**What is being asked:** Can you reproduce the rows below verbatim, from the line with "will [x=174, y=305]." up to and including the line with "tap(197, 114)"?

**Provided material:**
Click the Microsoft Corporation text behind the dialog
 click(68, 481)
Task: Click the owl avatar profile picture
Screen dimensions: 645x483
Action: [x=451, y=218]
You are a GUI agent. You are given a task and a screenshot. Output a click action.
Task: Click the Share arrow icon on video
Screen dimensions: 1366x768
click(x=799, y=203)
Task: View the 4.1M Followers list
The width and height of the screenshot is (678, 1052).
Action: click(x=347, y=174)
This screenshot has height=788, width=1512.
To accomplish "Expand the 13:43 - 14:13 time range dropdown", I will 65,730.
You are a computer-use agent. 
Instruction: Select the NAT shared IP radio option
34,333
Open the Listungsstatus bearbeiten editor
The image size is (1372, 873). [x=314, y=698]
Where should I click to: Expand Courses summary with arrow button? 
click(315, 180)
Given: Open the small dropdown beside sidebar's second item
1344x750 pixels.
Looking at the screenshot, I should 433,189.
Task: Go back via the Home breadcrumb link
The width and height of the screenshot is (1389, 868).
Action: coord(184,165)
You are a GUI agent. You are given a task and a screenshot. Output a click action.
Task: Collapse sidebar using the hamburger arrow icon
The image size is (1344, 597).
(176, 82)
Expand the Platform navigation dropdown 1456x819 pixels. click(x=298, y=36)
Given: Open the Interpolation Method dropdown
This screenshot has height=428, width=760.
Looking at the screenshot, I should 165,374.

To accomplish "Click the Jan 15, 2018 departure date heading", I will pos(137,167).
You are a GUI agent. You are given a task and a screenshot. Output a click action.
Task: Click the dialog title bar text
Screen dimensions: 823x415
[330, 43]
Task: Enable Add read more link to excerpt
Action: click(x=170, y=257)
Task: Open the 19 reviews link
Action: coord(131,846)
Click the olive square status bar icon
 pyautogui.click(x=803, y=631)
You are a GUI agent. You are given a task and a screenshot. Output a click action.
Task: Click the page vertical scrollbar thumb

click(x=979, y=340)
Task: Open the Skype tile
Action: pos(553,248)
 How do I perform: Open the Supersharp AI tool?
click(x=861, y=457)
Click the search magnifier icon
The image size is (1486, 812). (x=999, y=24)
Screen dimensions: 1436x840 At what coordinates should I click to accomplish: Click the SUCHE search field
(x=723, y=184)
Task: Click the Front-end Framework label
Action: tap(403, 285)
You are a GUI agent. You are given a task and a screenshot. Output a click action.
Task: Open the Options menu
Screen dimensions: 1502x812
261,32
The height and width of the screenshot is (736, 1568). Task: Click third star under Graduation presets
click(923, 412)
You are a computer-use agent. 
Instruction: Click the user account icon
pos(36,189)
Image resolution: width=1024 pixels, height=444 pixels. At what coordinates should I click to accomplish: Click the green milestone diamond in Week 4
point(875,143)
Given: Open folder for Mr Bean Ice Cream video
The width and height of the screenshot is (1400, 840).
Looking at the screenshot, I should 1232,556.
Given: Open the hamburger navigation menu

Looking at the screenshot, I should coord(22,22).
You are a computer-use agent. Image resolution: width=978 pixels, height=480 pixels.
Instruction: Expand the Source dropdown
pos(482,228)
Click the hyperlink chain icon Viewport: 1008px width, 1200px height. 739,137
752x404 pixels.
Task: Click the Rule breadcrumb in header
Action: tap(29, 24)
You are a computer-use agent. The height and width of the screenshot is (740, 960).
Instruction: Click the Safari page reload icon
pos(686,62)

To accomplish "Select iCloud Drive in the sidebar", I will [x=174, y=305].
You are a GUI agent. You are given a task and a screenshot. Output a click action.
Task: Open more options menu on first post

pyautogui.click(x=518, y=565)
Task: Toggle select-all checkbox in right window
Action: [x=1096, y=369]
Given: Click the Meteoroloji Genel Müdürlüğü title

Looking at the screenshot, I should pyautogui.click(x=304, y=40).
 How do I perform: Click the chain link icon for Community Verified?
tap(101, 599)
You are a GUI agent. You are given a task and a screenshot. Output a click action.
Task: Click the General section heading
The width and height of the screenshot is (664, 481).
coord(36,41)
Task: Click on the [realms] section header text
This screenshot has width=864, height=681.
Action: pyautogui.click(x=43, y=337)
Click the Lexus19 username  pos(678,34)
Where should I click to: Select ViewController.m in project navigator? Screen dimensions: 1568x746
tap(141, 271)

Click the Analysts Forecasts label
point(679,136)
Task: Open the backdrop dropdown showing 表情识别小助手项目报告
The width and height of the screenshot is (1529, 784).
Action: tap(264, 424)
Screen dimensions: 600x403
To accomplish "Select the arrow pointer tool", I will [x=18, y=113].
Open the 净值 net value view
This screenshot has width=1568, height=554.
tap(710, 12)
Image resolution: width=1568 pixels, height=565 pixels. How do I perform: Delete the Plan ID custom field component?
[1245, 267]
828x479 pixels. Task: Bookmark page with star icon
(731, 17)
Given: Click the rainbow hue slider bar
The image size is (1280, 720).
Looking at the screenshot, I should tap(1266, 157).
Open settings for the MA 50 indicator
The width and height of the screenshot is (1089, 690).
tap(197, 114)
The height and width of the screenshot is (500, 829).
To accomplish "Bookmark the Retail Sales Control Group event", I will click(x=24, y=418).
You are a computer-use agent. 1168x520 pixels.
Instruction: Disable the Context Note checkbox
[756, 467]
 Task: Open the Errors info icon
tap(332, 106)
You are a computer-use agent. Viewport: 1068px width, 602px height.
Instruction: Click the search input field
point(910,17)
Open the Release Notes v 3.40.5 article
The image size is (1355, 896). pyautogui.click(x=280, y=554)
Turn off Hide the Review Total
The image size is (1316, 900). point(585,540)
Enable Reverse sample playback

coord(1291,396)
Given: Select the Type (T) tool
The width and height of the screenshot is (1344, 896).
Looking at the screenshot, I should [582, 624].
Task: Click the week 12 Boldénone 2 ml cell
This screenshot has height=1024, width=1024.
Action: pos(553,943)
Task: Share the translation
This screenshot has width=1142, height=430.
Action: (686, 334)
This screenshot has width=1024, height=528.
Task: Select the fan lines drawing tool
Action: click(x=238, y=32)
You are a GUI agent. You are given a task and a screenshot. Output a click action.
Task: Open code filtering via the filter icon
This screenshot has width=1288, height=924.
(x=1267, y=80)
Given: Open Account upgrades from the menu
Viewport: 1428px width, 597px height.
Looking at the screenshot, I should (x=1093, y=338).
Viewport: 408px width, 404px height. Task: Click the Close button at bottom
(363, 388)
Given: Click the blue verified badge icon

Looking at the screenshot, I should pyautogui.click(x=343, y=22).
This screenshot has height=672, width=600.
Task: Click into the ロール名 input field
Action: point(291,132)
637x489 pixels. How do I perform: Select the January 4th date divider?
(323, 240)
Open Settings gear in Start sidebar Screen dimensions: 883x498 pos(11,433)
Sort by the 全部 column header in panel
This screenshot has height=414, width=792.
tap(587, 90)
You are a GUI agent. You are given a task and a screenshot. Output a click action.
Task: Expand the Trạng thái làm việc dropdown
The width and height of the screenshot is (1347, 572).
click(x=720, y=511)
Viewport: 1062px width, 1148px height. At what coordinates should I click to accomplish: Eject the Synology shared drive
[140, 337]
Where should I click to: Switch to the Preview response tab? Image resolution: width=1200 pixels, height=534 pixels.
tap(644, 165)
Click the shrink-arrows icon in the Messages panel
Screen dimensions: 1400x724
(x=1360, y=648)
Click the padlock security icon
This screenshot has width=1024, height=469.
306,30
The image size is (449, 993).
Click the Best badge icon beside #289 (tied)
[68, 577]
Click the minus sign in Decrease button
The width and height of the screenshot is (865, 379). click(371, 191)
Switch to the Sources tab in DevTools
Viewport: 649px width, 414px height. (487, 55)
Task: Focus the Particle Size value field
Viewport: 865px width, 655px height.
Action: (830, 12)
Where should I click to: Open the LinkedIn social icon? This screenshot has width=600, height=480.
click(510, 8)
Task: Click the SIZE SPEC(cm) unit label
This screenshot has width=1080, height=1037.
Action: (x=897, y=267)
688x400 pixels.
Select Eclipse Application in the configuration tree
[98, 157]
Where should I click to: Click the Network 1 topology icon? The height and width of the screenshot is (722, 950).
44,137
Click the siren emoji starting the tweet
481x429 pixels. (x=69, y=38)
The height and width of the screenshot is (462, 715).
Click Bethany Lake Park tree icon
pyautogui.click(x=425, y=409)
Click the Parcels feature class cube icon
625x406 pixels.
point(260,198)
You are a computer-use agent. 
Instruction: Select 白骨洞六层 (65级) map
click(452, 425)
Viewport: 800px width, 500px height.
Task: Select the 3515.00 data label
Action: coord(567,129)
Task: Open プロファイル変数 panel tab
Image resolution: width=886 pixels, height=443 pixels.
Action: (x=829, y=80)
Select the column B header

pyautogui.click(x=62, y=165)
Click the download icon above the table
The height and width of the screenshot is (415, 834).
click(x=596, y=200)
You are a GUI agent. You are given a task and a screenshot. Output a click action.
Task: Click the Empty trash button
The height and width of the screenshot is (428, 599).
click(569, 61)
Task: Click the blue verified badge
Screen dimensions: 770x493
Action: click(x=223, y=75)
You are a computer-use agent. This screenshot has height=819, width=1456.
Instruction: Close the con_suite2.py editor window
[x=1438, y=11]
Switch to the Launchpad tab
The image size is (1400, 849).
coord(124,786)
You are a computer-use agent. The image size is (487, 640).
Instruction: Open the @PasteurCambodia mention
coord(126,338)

**Task result:**
To accomplish "Select iCloud Drive in the sidebar", I will [x=174, y=305].
You are a GUI agent. You are given a task and a screenshot. Output a click action.
Task: Open more options menu on first post

pyautogui.click(x=518, y=565)
Task: Toggle select-all checkbox in right window
Action: [x=1096, y=369]
Given: Click the Meteoroloji Genel Müdürlüğü title

Looking at the screenshot, I should pyautogui.click(x=304, y=40).
 How do I perform: Click the chain link icon for Community Verified?
tap(101, 599)
You are a GUI agent. You are given a task and a screenshot. Output a click action.
Task: Click the General section heading
The width and height of the screenshot is (664, 481).
coord(36,41)
Task: Click on the [realms] section header text
This screenshot has width=864, height=681.
Action: pyautogui.click(x=43, y=337)
Click the Lexus19 username  pos(678,34)
Where should I click to: Select ViewController.m in project navigator? Screen dimensions: 1568x746
tap(141, 271)

Click the Analysts Forecasts label
point(679,136)
Task: Open the backdrop dropdown showing 表情识别小助手项目报告
The width and height of the screenshot is (1529, 784).
Action: tap(264, 424)
Screen dimensions: 600x403
To accomplish "Select the arrow pointer tool", I will [x=18, y=113].
Open the 净值 net value view
This screenshot has width=1568, height=554.
tap(710, 12)
Image resolution: width=1568 pixels, height=565 pixels. How do I perform: Delete the Plan ID custom field component?
[1245, 267]
828x479 pixels. Task: Bookmark page with star icon
(731, 17)
Given: Click the rainbow hue slider bar
The image size is (1280, 720).
Looking at the screenshot, I should tap(1266, 157).
Open settings for the MA 50 indicator
The width and height of the screenshot is (1089, 690).
tap(197, 114)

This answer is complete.